- [EXERCISE OBJECTIVE] Convert the entries from the line with "Screen dimensions: 905x758" up to and including the line with "coord(107,564)" into a numbered list, omitting blank lines.

- [RECORDED INFORMATION]
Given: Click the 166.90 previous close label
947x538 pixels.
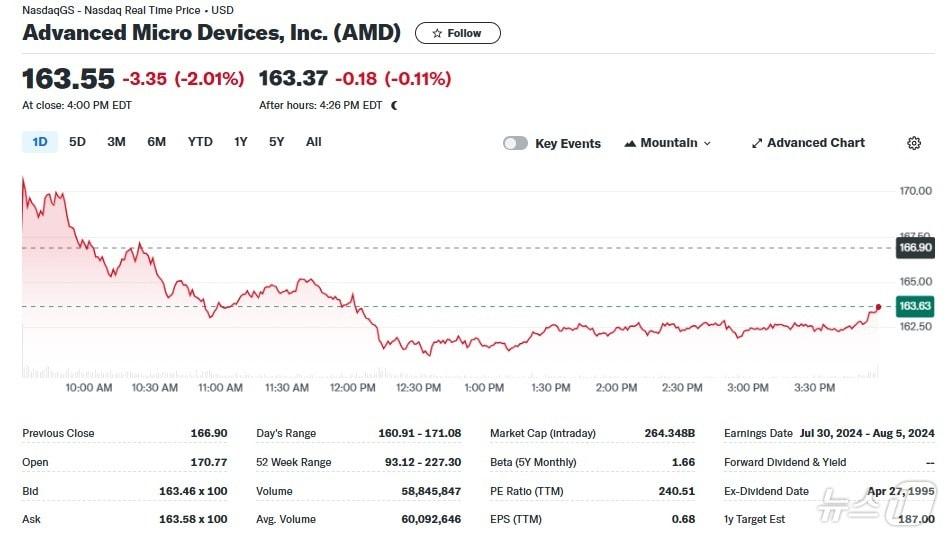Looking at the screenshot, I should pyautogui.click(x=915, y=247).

==

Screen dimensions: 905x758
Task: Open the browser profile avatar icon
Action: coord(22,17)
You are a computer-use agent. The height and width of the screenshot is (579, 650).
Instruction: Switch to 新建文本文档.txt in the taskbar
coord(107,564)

- [RESPONSE TO THE EXERCISE]
1. Screen dimensions: 905x758
2. Task: Open the browser profile avatar icon
3. Action: coord(22,17)
4. You are a computer-use agent. The height and width of the screenshot is (579, 650).
5. Instruction: Switch to 新建文本文档.txt in the taskbar
6. coord(107,564)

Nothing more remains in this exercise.